The first thing to understand is that the shoulders are the top of the upper arm bones. Most everybody knows that the shoulder is a ball and socket joint, and the top of the upper arm is the “ball” of the shoulder joint.
Next, familiarize yourself with the shoulder blades. They are the flat bones that rest on your upper back ribs, to either side of the spine. They’re frequently called the “wings” because in some arm positions they stick out from the back.
When you’re practicing yoga postures, it’s helpful to understand the difference between the shoulders and the shoulder blades because they should be doing different actions, at the same time.
The shoulders should be rotating outwardly. They typically roll in towards the chest, which narrows and collapses the chest, so we do the opposite and roll the shoulders away from the chest.

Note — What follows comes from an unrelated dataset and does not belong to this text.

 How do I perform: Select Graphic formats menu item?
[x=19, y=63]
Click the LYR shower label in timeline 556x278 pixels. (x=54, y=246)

To get the shoulders down, focus on the shoulder blades. Put your mind where you think the shoulder blades are, and slide those shoulder blades down your back. It’s like sliding two plates straight down the flat surface of the back. When they stop and you can’t move them down anymore, maintain that position, wait for a bit, keep your concentration there, and then see if you can subtly descend them any more.
Careful attention will show that the second your mind wanders, those shoulder blades creep back up as far as they can, and you’ve lost what you had gained. It’s as if they’re set on a constant path of trying to hike back up, all of the time.

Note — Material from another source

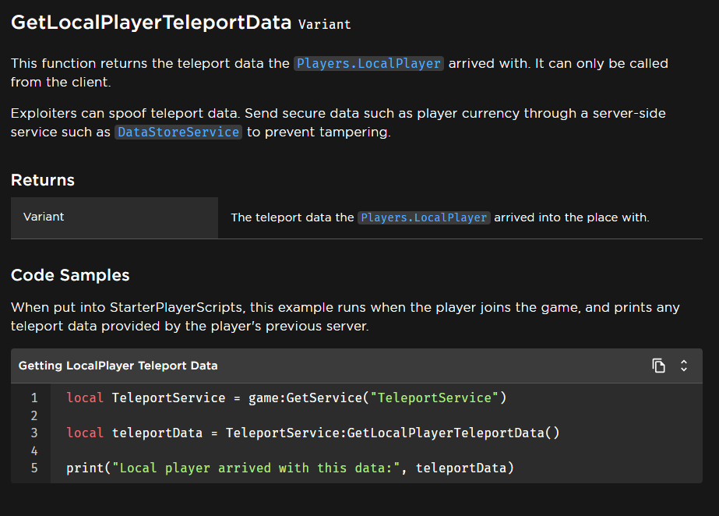Click line number 1 in the code gutter
719x516 pixels.
[33, 398]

That’s what makes them such a good focus for yoga, because when we practice yoga postures we have to learn to take awareness to one place in the body, create the correct action, and then maintain that action as we take awareness to another part of the body and do the right thing there.
This process builds coordination in concentration, and it also gives endless possibilities for improving your yoga poses and therefore getting better results from them, because the more “parts” we can bring into alignment, the better the “whole” becomes. In yoga that means that the whole body will function better as you get all of it’s parts in line, and it also means that the process involved in doing so will help calm your mind and emotions and bring your “experience” of yourself to a more “centered” place.
Keep an inner eye on those shoulder blades, and in each and every yoga asana, keep them moving down the back!